_Document section_
★ ★ ★ ★

REDUCTION OF DELINQUENCIES AND CLASSIFIED ASSETS
5. (a) Within 60 days from the effective date of this ORDER, the Bank
shall adopt, implement, and adhere to, a written plan to reduce the Bank's risk
position in each asset in excess of $500,000 which is more than 90 days
delinquent or classified "Substandard" or "Doubtful" in the Joint Report. The
plan shall include, but not be limited to, provisions which:
(i) prohibit an extension of credit for the payment of
interest, unless the Board provides, in writing, a
detailed explanation of why the extension is in the
best interest of the Bank;
(ii) provide for review of the current financial condition
of each delinquent or classified borrower, including a
review of borrower cash flow and collateral value;
(iii) delineate areas of responsibility for loan officers;
(iv) establish dollar levels to which the Bank shall reduce
delinquencies and classified assets within 6 and 12
months from the effective date of this ORDER; and
(v) provide for the submission of monthly written progress
reports to the Bank's board of directors for review and
notation in minutes of the meetings of the board of
directors.
(b) As used in this paragraph, "reduce" means to: (1) collect; (2)
charge off; (3) sell; or (4) improve the quality of such assets so as to warrant
removal of any adverse classification by the FDIC and WDFI.
(c) A copy of the plan required by this paragraph shall be
submitted to the Regional Director and WDFI.
LIQUIDITY PLAN
6. Within 60 days of the effective date of this ORDER, the Bank shall
revise its written contingency funding plan ("Liquidity Plan"). The Liquidity
Plan shall identify sources of liquid assets to meet the Bank's contingency
funding needs over time horizons of one month, two months, and three months. At
a minimum, the Liquidity Plan shall be prepared in conformance with the
Liquidity Risk Management Guidance found at FIL-84-2008, as supplemented by FIL-
13-2010, and include provisions to address the issues as identified in the Joint
Report.

★ ★ ★ ★

_Material provided_

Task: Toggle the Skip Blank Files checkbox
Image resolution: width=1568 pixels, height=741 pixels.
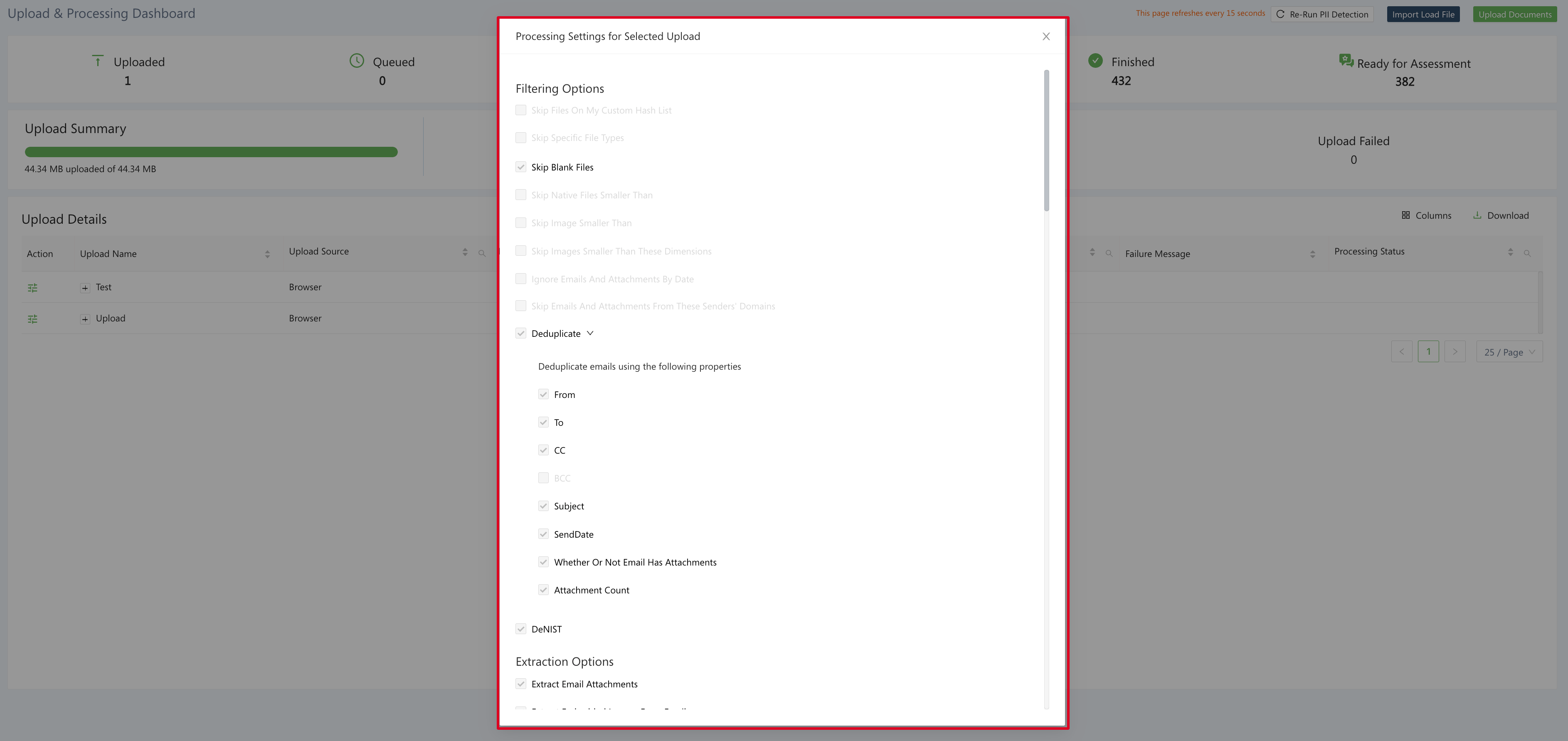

★ ★ ★ ★

_Requests_
**a)** Reproduce the order excerpt from "(b) As used" to "Director and WDFI.".
**b)** Put this sentence from the order excerpt into Spanish: "A copy of the plan required by this paragraph shall be submitted to the Regional Director and WDFI."
**c)** Answer these questions using the order excerpt:
(i) An asset must exceed what dollar amount to fall under the plan to reduce the Bank's risk position?
(ii) How often must written progress reports go to the Bank's board of directors?
(iii) Over what time horizons must the Liquidity Plan identify sources of liquid assets?

_In response_
**a)**
(b) As used in this paragraph, "reduce" means to: (1) collect; (2)
charge off; (3) sell; or (4) improve the quality of such assets so as to warrant
removal of any adverse classification by the FDIC and WDFI.
(c) A copy of the plan required by this paragraph shall be
submitted to the Regional Director and WDFI.

**b)** Una copia del plan exigido por este párrafo se presentará al Director Regional y al WDFI.

**c)**
(i) $500,000
(ii) Monthly
(iii) One month, two months, and three months